In this elegant paper, F. Yao, Y. Wu, and J. Zou offer a unified treatment of the problem of classifying sparse functional data via sliced inverse regression (e.g., Li 1991). Such signals are typically encountered in longitudinal studies and various other scientific experiments. In this setting, only a few measurements are available for some, or even all, individuals, and a cumulative slicing approach is proposed by the authors to borrow information across individuals and recover the central subspace.

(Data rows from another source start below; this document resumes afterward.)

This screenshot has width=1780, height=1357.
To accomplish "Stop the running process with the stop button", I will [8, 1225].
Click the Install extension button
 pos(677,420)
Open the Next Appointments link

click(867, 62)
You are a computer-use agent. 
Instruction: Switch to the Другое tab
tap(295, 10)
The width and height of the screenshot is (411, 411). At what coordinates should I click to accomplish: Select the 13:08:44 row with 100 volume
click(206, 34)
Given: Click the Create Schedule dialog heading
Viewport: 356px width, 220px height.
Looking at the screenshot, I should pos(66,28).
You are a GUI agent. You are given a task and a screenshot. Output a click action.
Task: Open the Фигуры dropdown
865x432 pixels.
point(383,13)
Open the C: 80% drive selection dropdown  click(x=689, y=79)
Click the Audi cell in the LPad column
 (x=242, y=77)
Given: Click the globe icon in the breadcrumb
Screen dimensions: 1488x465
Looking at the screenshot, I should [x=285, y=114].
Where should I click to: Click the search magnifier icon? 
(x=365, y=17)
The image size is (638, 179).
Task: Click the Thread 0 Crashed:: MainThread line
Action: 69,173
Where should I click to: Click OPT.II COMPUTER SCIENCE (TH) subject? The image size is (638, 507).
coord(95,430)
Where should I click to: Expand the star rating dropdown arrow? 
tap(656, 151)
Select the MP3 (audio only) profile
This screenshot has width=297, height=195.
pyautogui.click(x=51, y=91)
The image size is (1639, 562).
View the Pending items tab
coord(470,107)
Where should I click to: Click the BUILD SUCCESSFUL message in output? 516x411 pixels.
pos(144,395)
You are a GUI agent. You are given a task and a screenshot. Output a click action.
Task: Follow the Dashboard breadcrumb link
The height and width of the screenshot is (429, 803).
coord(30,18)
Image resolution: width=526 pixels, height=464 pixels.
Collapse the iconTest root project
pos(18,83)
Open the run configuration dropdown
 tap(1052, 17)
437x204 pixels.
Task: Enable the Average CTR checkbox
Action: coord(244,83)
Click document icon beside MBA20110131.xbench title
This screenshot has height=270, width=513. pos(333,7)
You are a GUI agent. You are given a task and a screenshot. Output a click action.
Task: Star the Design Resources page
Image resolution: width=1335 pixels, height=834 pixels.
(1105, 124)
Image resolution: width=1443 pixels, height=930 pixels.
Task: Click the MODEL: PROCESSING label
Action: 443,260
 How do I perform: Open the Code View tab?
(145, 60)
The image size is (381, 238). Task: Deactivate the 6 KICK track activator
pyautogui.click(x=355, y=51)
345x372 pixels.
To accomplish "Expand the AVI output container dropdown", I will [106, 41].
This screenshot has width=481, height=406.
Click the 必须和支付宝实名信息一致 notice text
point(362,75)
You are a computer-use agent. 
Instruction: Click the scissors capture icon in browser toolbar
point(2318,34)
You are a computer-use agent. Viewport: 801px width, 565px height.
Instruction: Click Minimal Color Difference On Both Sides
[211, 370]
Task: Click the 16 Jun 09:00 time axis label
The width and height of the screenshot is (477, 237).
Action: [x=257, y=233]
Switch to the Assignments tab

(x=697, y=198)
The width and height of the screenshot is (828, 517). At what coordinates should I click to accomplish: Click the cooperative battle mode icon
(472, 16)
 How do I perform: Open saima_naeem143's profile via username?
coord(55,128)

At first, the authors address the structural issue due to binary classification: since the label Y is discrete, the conditional expectation based on Y can only provide one direction of the central subspace. Therefore, the regression function \(p(x):= {\mathbb {P}}(Y=1|X=x)\) is preferred as a response variable, in line with the approach of Shin et al. (2014). The function p is estimated by using a weighted support vector machine (SVM) scheme, which is the first step of the probability-enhanced functional cumulative slicing (PEFCS) procedure. In this respect, it is interesting to note that the optimal situation for classification—that is, \(p(x)=0\) or \(p(x)=1\)—is indeed the worst case for this dimension reduction approach, since then only one direction of the central subspace can be recovered.

Next, the authors address the problem of classifying sparsely observed signals. As pointed out in Section 3, a direct estimation of functional principal components (FPC) scores may lead to poor results in this context. Thus, the principal analysis by conditional expectation (PACE) method, originally presented by Yao et al. (2005), is preferred to estimate the covariance operator and its spectral decomposition, yielding a decomposition of signals in a finite-dimensional space. Finally, the issue of estimating conditional covariances in the sparse setting is addressed via a cumulative slicing strategy, by adapting arguments of Fan and Gijbels (1996) and Yao et al. (2005).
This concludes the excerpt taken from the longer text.